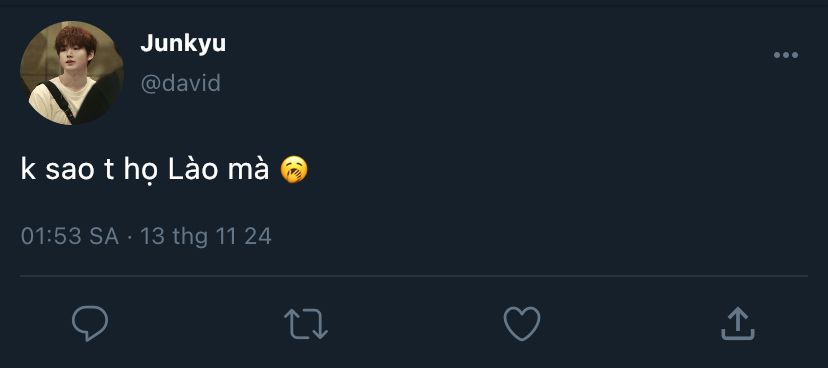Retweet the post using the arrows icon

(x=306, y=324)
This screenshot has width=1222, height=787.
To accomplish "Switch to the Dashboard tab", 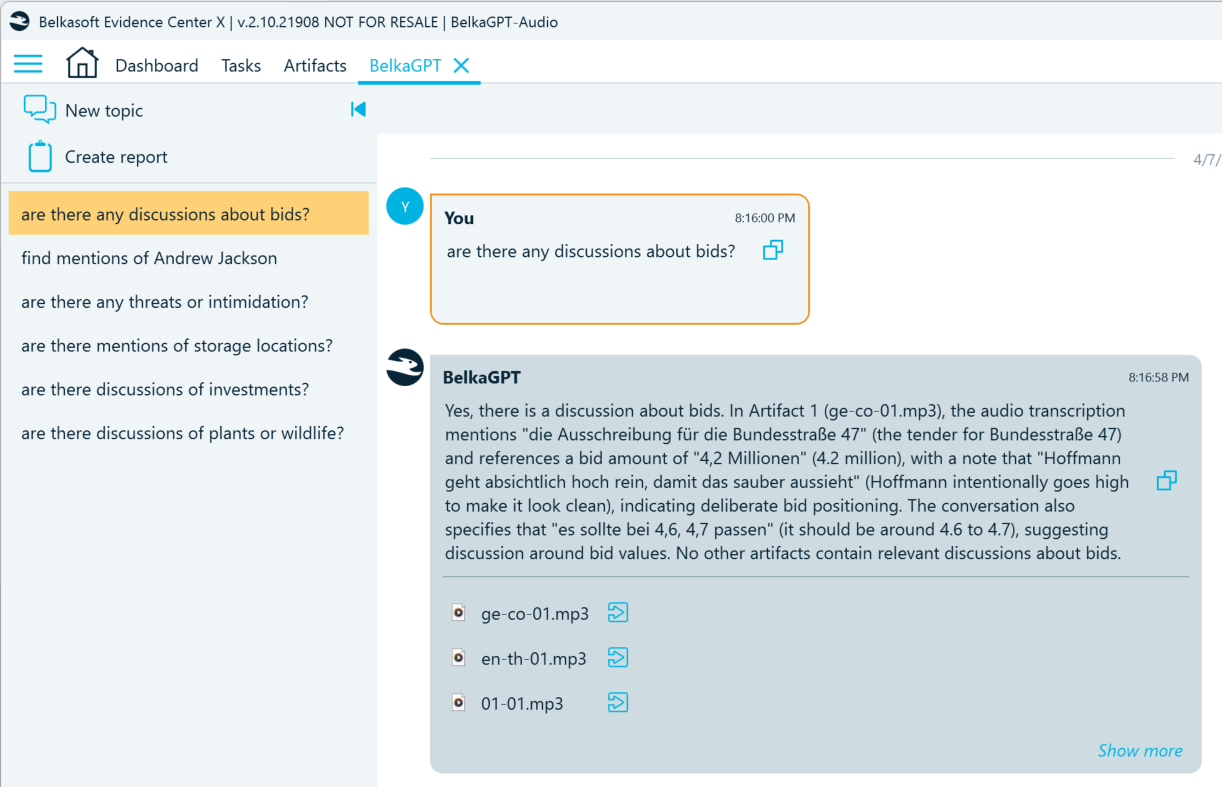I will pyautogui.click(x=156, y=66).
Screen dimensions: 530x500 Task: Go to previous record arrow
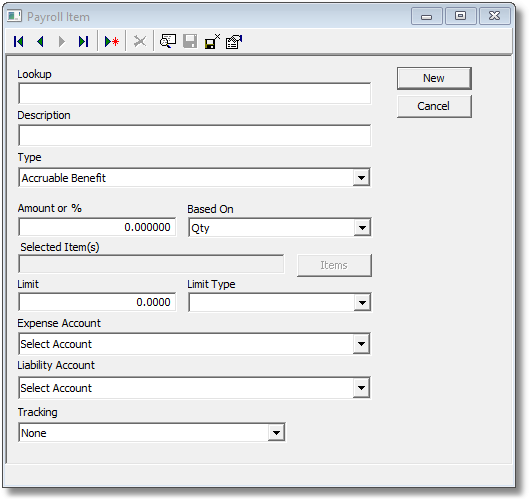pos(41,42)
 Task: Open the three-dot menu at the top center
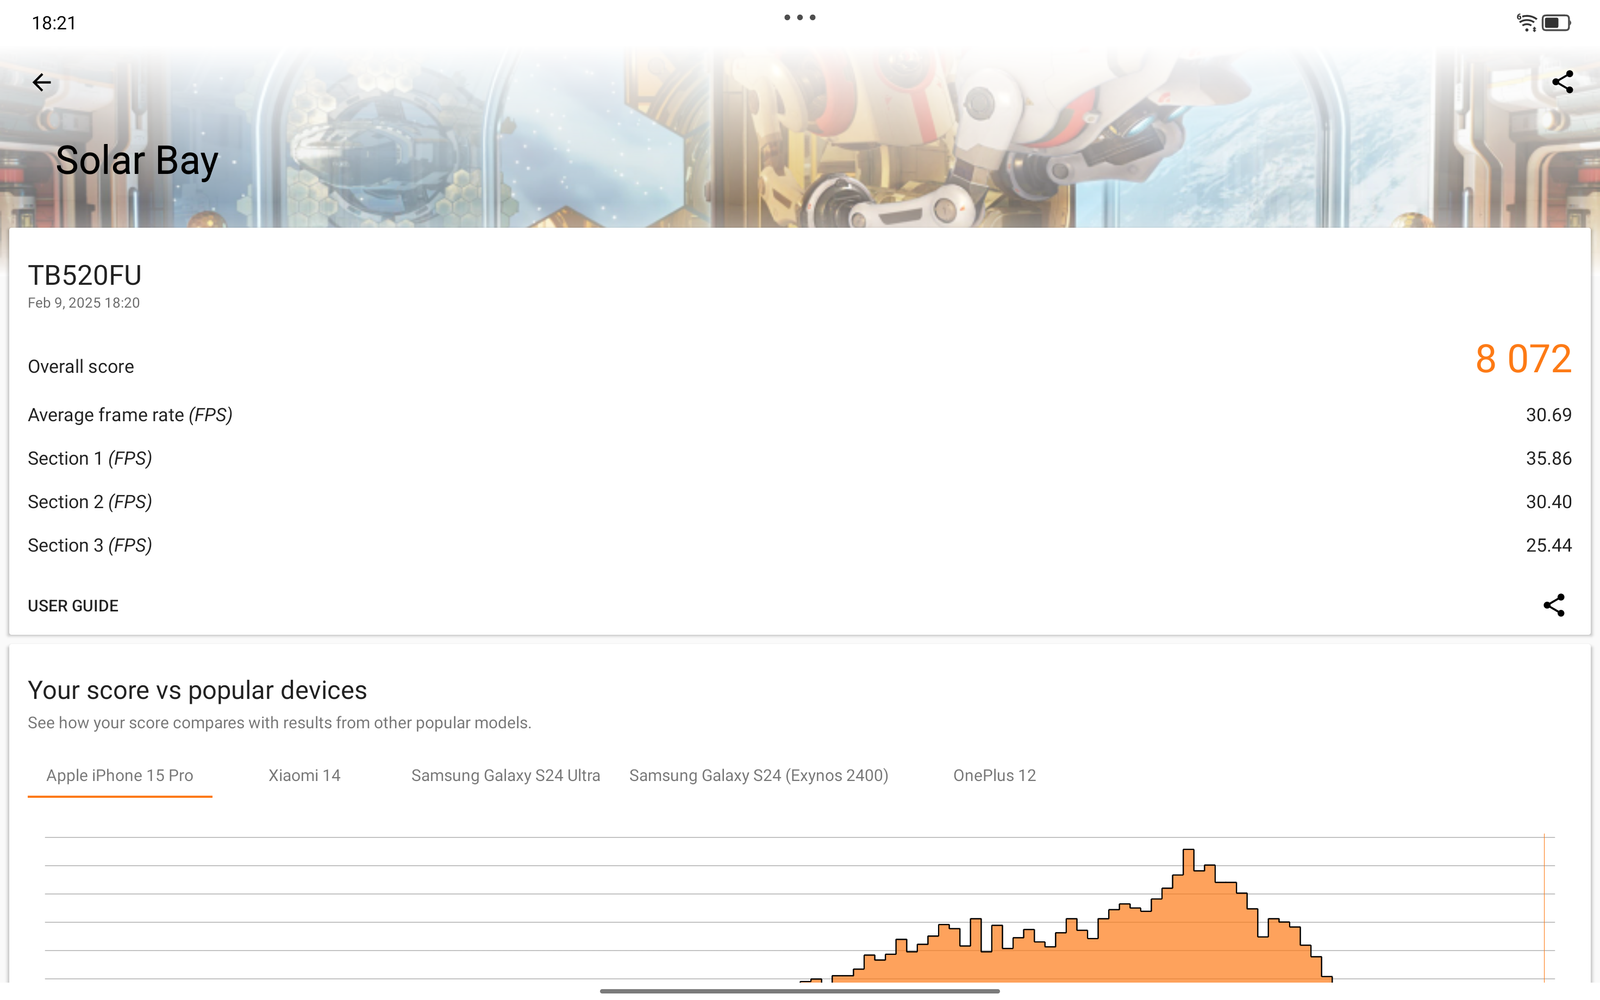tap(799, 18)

---

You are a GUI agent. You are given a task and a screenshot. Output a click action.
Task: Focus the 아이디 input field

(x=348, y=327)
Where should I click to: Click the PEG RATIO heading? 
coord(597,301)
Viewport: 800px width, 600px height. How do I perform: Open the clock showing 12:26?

---

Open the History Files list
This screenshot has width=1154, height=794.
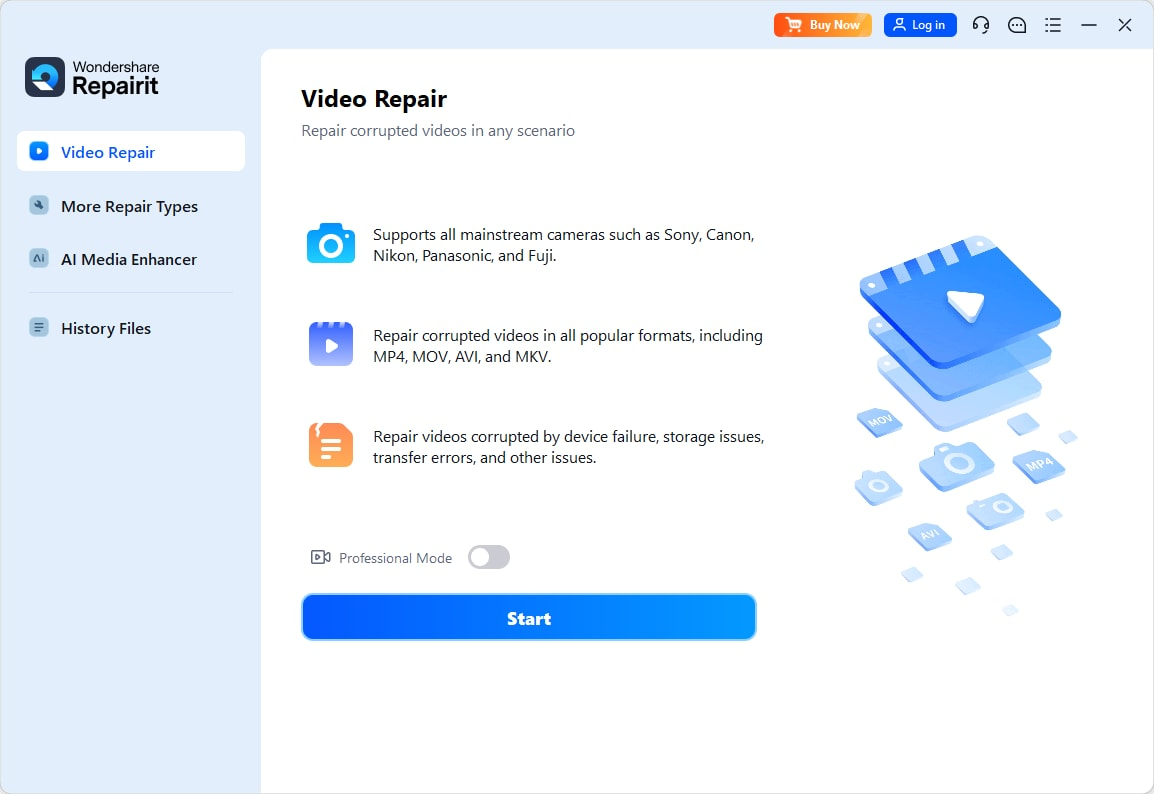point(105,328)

Work to complete:
Nothing should appear in the answer except the lines above from the line with "You are a GUI" through the line with "Viewport: 800px width, 600px", both included, written out exactly.

Final answer:
You are a GUI agent. You are given a task and a screenshot. Output a click action.
Task: Focus the 아이디 input field

(x=348, y=327)
Where should I click to: Click the PEG RATIO heading? 
coord(597,301)
Viewport: 800px width, 600px height. How do I perform: Open the clock showing 12:26?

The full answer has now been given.